_Aufgaben_:
**a)** Nenne alle Stellenangaben, die im Textauszug in Klammern angegeben sind.
**b)** Gib aus dem Textauszug wortgetreu den Abschnitt wieder, der mit „Menschensohn ausgeliefert und“ beginnt und bis einschließlich „(siehe Johannes 13:3-17).“ reicht.

_Textauszug_:

=-=-=

Zu einem armen Krüppel sprach er: „Nimm deine Bahre und geh!” (Johannes 5:8.) Und wunderbarerweise geschah es!

Er wies alle Sünder zurecht. Die Schuldigen planten, ihm das Leben zu nehmen. Die Zwölf erinnerte er an das furchtbare Schicksal, das ihn erwartete: „Ihr wißt, daß in zwei Tagen das Paschafest beginnt; da wird der

Menschensohn ausgeliefert und gekreuzigt werden.” (Matthäus 26:2.)

An jenem ereignisreichen Abend kniete er schlicht und demütig in dem Raum im Obergeschoß vor jedem Apostel nieder und wusch ihm die Füße (siehe Johannes 13:3-17).

Er setzte die heilige Handlung des Abendmahls ein. Er segnete Brot und Wein und gab jedem von ihnen davon; er gebot ihnen, zum Gedächtnis seines Leibes und seines Blutes, das für sie vergossen werden sollte, zu essen und zu trinken (siehe Matthäus 26:26-28).

Nachdem Judas, der Verräter, in die Nacht hinausgegangen war, gab er den Elf die bekannte Anweisung: „Ein neues Gebot gebe ich euch: Liebt einander! Wie ich euch geliebt habe, so sollt auch ihr einander lieben. Daran werden alle erkennen, daß ihr meine Jünger seid: wenn ihr einander liebt.” (Johannes 13:34,35.)

Dann ging Jesus zum Ölberg, und zwar in den stillen, schönen Garten Getsemani. Dort kniete er nieder und betete: „Mein Vater, wenn es möglich ist, gehe dieser Kelch an mir vorüber. Aber nicht wie ich will, sondern wie du willst.” (Matthäus 26:39.) Das Gesetz forderte ein fehlerfreies Lamm für das Sühnopfer. Er allein wurde dem gerecht. Seine Liebe zu uns allen war so groß, so intensiv, daß er freiwillig an Körper und Geist litt, und zwar so sehr, daß er aus jeder Pore blutete und den Preis für unsere Sünden zahlte (siehe Mosia 3:7). Wir müssen versuchen, irgendwie zu verstehen und zu verinnerlichen, wie hoch das Lösegeld war, das er wirklich für uns gezahlt hat.

=-=-=

_Gegebene Informationen_:
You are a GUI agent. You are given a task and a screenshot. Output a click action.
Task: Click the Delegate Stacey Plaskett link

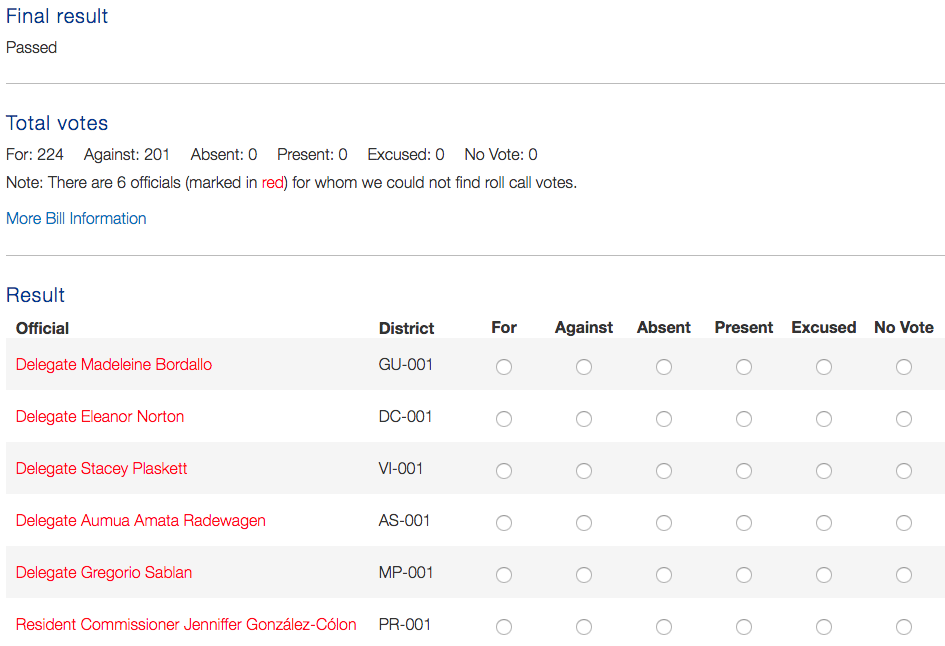pos(101,468)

=-=-=

_Schriftliche Antworten_:
**a)**
Johannes 5:8
Matthäus 26:2
Johannes 13:3-17
Matthäus 26:26-28
Johannes 13:34,35
Matthäus 26:39
Mosia 3:7

**b)**
Menschensohn ausgeliefert und gekreuzigt werden.” (Matthäus 26:2.)

An jenem ereignisreichen Abend kniete er schlicht und demütig in dem Raum im Obergeschoß vor jedem Apostel nieder und wusch ihm die Füße (siehe Johannes 13:3-17).